--- Supplied material Enclosed Below ---

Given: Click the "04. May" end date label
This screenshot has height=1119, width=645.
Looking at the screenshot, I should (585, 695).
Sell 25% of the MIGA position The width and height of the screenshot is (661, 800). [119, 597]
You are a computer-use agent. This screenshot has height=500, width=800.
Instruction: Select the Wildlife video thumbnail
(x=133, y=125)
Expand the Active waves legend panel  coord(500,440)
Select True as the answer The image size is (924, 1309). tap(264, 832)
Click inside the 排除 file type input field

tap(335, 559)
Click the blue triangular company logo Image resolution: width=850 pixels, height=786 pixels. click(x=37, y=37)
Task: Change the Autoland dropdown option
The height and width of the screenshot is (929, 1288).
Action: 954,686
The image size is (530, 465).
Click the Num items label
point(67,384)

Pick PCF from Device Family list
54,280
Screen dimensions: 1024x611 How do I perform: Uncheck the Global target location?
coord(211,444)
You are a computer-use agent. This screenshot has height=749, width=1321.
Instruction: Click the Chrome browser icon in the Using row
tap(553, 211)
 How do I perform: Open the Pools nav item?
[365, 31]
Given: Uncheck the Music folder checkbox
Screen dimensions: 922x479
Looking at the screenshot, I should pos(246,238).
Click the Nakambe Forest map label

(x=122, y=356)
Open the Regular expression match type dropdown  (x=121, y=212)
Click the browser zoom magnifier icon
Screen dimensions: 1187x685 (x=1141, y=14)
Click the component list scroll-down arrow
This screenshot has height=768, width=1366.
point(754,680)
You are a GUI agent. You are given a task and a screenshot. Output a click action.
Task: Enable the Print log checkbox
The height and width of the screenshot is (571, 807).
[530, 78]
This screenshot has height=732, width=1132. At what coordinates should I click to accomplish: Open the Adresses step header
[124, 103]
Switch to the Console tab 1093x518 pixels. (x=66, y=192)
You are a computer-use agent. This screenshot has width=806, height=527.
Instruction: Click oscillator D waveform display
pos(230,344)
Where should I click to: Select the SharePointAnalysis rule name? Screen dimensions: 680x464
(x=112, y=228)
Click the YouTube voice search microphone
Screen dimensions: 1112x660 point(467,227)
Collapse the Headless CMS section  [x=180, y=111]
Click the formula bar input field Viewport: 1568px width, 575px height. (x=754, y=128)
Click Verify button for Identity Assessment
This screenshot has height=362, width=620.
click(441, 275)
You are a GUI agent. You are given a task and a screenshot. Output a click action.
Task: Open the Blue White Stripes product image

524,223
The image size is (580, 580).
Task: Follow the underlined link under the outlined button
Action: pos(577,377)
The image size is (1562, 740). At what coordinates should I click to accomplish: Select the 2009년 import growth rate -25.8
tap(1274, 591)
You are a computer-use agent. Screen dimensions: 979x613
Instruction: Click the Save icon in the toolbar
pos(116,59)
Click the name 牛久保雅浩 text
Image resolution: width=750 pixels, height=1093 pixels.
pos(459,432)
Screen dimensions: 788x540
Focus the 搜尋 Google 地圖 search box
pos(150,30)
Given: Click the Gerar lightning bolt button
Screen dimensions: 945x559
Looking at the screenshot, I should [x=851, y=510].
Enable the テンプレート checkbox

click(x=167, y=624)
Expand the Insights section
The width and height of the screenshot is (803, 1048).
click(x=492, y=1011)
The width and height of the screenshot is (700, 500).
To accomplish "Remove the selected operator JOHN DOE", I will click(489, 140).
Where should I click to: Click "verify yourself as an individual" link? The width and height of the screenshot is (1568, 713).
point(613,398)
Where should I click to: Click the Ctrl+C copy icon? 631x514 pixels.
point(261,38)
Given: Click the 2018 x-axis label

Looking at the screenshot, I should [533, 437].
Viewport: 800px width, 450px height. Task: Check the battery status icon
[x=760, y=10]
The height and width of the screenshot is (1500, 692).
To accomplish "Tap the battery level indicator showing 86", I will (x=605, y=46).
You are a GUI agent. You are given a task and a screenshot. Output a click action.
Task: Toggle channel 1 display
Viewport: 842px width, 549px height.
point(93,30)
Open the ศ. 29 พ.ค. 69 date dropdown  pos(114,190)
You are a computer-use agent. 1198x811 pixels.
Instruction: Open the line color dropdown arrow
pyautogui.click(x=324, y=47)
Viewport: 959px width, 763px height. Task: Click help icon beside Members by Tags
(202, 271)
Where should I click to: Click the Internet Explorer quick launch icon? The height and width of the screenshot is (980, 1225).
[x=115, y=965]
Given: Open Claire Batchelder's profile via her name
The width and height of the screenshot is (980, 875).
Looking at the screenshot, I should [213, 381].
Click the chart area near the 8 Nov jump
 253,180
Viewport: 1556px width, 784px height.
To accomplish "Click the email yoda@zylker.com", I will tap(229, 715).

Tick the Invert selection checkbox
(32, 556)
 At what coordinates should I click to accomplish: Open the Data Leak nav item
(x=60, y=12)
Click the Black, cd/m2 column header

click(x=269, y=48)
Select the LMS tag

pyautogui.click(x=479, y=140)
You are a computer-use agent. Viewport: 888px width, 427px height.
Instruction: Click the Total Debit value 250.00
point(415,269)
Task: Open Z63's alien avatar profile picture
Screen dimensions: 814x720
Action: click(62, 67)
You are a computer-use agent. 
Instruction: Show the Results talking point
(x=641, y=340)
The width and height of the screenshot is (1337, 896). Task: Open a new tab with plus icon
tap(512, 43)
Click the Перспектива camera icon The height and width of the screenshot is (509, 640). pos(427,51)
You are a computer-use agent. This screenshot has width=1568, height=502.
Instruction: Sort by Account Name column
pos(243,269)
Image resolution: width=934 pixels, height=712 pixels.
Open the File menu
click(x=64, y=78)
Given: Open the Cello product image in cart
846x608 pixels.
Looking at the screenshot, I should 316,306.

--- End of Enclosed Supplied material ---

■ **Assigned task**: Could you print the lines of the records above from the one containing "Click the Перспектива" through the last, exactly and with no additions?

■ **Solution to the exercise**:
Click the Перспектива camera icon The height and width of the screenshot is (509, 640). pos(427,51)
You are a computer-use agent. This screenshot has width=1568, height=502.
Instruction: Sort by Account Name column
pos(243,269)
Image resolution: width=934 pixels, height=712 pixels.
Open the File menu
click(x=64, y=78)
Given: Open the Cello product image in cart
846x608 pixels.
Looking at the screenshot, I should 316,306.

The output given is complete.